3. Establishment and verification of the prediction model for post-CPVA recurrence in patients with PAF
In the modeling group, by using AF recurrence after radiofrequency ablation as the dependent variable, and using the patient’s gender, age, body mass index (BMI), LAD, LVEF, left ventricular end-diastolic dimension (LVEDD), LAAV, degree of MR, B-type brain natriuretic peptide (BNP), CHA2DS2-Vasc as independent variables, we performed multivariate logistic regression analysis. The results showed that the age of PAF patients, the degree of MR, and LAAV were all independent risk factors for recurrence after CPVA, Table 4. The equation for predicting AF recurrence after radiofrequency was: Logit(P)= -3.253 +0.092×age+1.263×mild MR +2.325×moderate MR +5.111×severe MR -0.113×LAAV.
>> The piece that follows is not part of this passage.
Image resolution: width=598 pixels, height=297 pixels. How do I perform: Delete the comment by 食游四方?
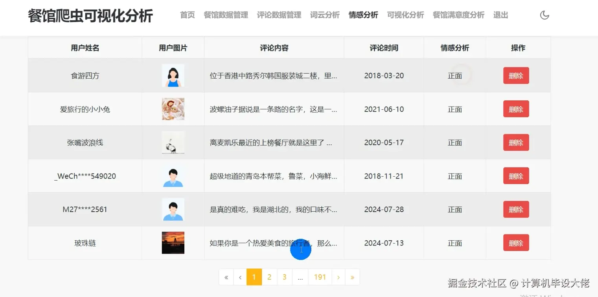(516, 76)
The ROC curve of the prediction model in the modeling group was plotted. The AUC was 0.889 (95%CI: 0.793-0.986), the sensitivity was 76.5%, the specificity was 94.6%, the positive likelihood ratio was 14.224, and the negative likelihood ratio was 0.249. The AUC of the prediction model was better than the single-factor parameters LAD, LVEF, LVEDD, LAAV, BNP, CHA2DS2-Vasc (allP <0.05) (Figure 1A).
The ROC curve of the prediction model in the verification group was plotted. The AUC was 0.866 (95%CI: 0.711-1.000), the sensitivity was 71.4%, the specificity was 97.0%, the positive likelihood ratio was 23.571, and the negative likelihood ratio was 0.295. There was no significant difference in AUC between the modeling group and verification group (0.889 vs 0.866, P >0.05) (Figure 1B).
The nomogram (Figure 2) and calibration curve (Figure 3) of the prediction model were plotted. The calibration curve showed that the prediction model had good consistency between the predicted value and observed value in both modeling group and verification group.